Filmi sunmak ve akabinde bir söyleşi gerçekleştirmek için orada bulunan Justin Dix, filmin “Avustralya’da daha fazla Hollywood tarzı filmler görmek” arzusundan yola çıkılarak yaratıldığını söyledi. Avustralya’da (ana dili İngilizce olan diğer ülkelerde olduğu gibi), ulusal sinemanın Hollywood’a karşı bir konum alması söz konusu. Ana dili İngilizce olmayan ülkelerde yerel hikayelere bir rağbet olduğu görülürken, Avustralya gibi ülkelerde, yerel yapımlar Hollywood sinemasıyla pek boy ölçüşemiyor. Bilhassa yeni nesilin alışveriş merkezlerindeki zincir sinemalarda gösterilen Hollywood filmlerini tercih ettiğini söylemek mümkün. Hükümet sinemacılara fon sağlarken “Avustralyalı hikayeler” anlatmaları şartını sunuyor. Bu nedenle pek çok film bariz şekillerde Avustralyalılık vurgusu yapıyor. Avustralya kırsalında geçen öyküler, göçmenlik, aborijinler hakkında pek çok film bulmak mümkünken, pek fazla “şehirli” hikayeye rastlamak mümkün olmuyor örneğin… Bu ayrıca tür sineması örneklerinin sayısının sınırlı olması anlamına geliyor.
Bu yüzden tür filmi yapmak isteyenlerin kesenin ağzını açması gerekiyor. Ortaya çıkan düşük bütçeli bağımsız filmler, genelde Hollywood yapımlarıyla baş edecek seviyede olmuyor. Crawlspace ise bu bağlamda ilginç bir örnek olma özelliğini taşıyor. Çekim tarzından diyaloglara, karakterlerden konuya B tipi bir Hollywood filmi izlediğimiz hissine kapılıyoruz. Filmin memleketini ele veren tek şey, oyuncuların aksanı. Olay bu noktada komik bir hal alıyor. Çünkü Dix’in söylediğine bakılırsa, bir Hollywood şirketi filmi yeniden çevirmek üzere haklarını almış bile. Bir film, İngilizce çekilmiş dahi olsa, Amerikalı izleyicilere yabancı gelebiliyor, demek ki…
***Dikkat: Sürprizbozan var!***
Filmin kendisine geri dönecek olursak – başta belirttiğimiz gibi, Crawlspace çeşitli bilim kurgu-korku filmlerine bol bol atıfta bulunuyor.
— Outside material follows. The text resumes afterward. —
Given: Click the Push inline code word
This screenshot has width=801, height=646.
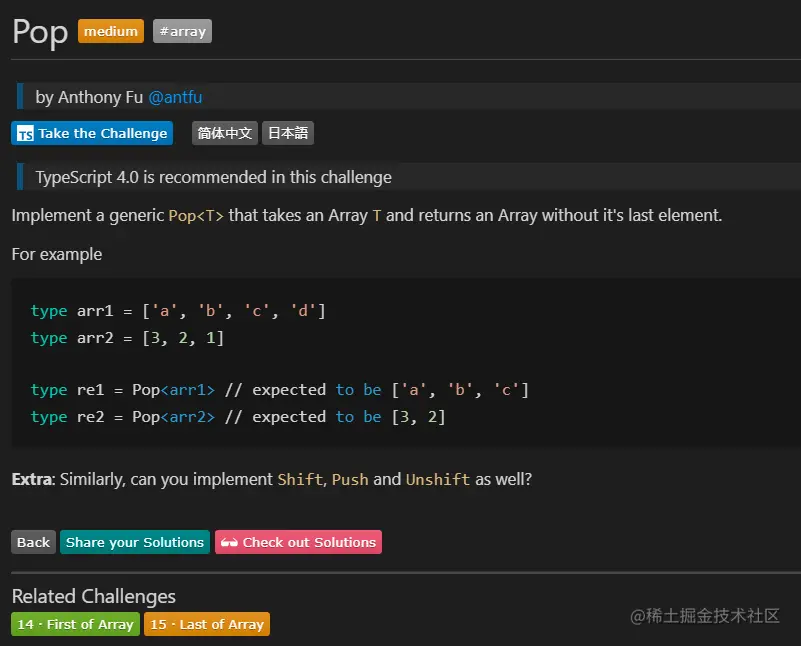Looking at the screenshot, I should pos(350,480).
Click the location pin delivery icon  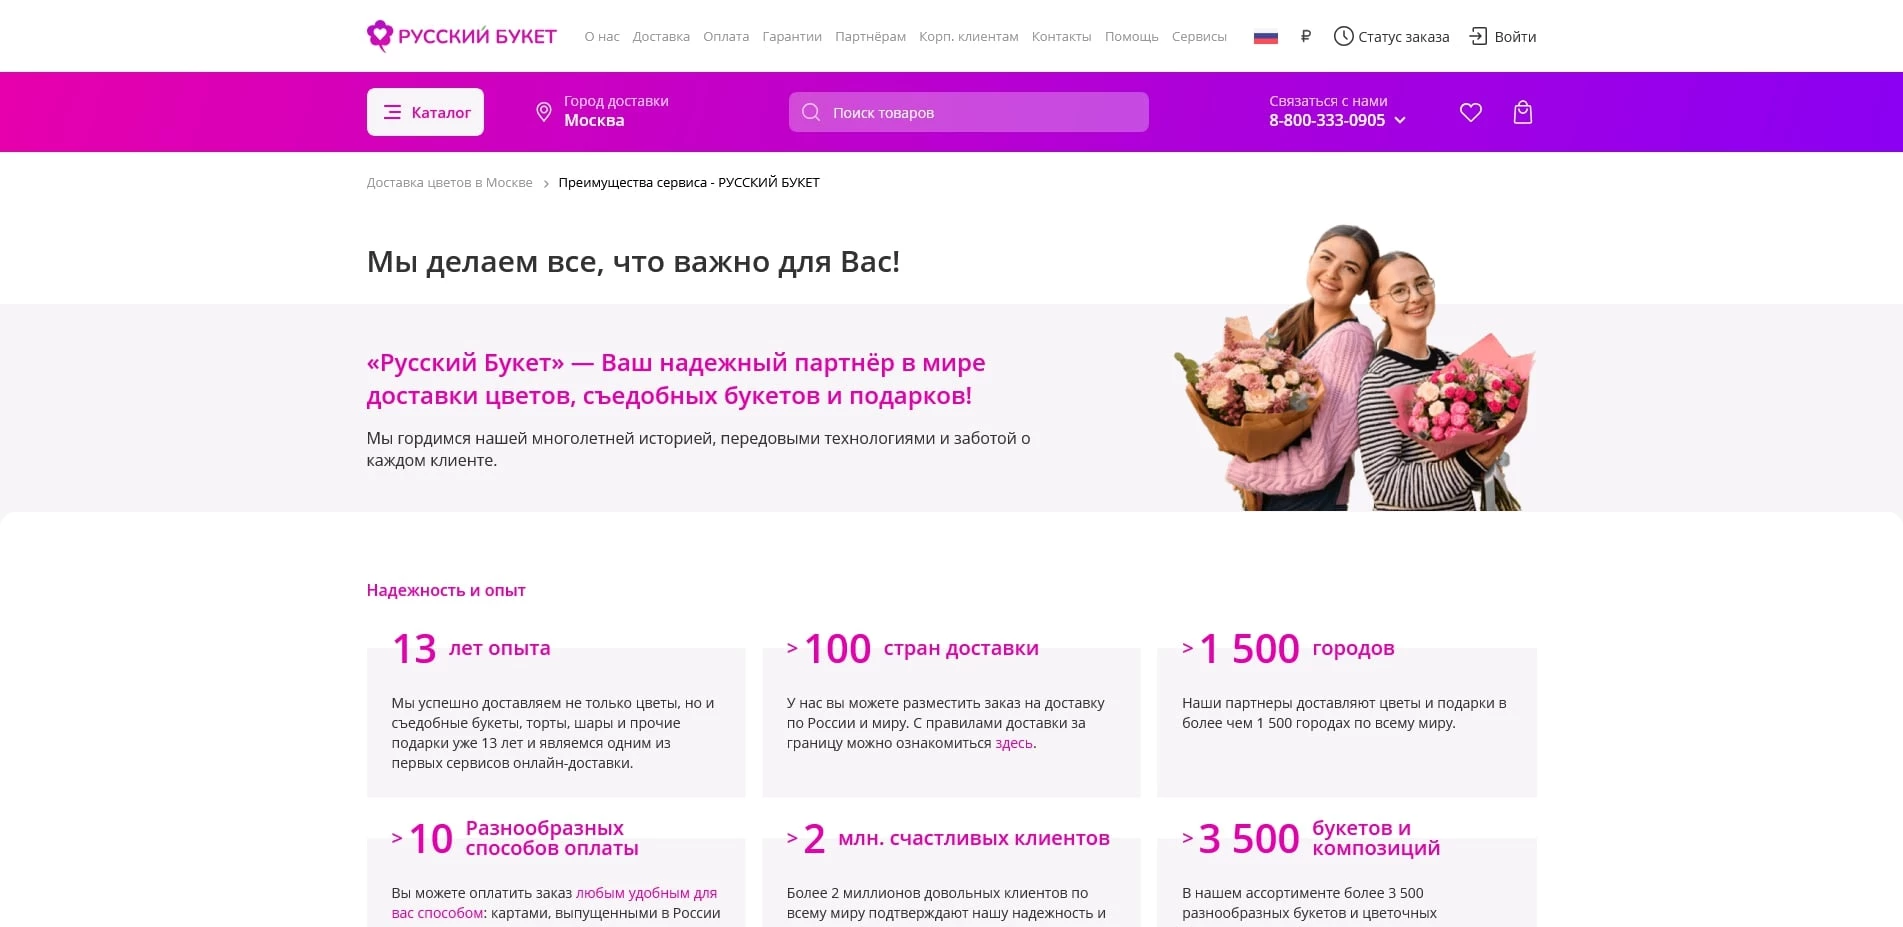click(x=543, y=112)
Alien/Aliens’daki klostrofobik ortamlarda geçen film, Species’deki gibi insan ve uzaylı DNA’sını birleştirme deneyleriyle, ve Scanners’daki gibi zihin kontrolü temasıyla ilgileniyor. Bu tarz filmleri izlediğimiz bağlamlar önemli. Tür sinemasında fazla örneğin verilmediği Avustralya’da izleyicileri heyecanlandırabilecek bir film Crawlspace. Eli yüzü düzgün, iyi çekilmiş, özel efektleri iyi kullanan, klasik Hollywood anlatı yapısını izleyen, izleyiciyi yormayan türden bir yapım. Fakat Hollywood sinemasından kendisiyle benzer filmlerle karşılaştırdığımız zaman ortada çok büyük bir yenilik olmadığını görüyoruz. Kısacası, film bize Avustralyalılığı dışında orijinal bir şey sunmuyor.
Crawlspace, bilim kurgu, korku, aksiyon, psikolojik gerilim filmlerinden hoşlananlar için hoş bir seyirlik, fakat 2012’nin unutulmazları arasında yer alabilecek bir yapım olmaktan uzak.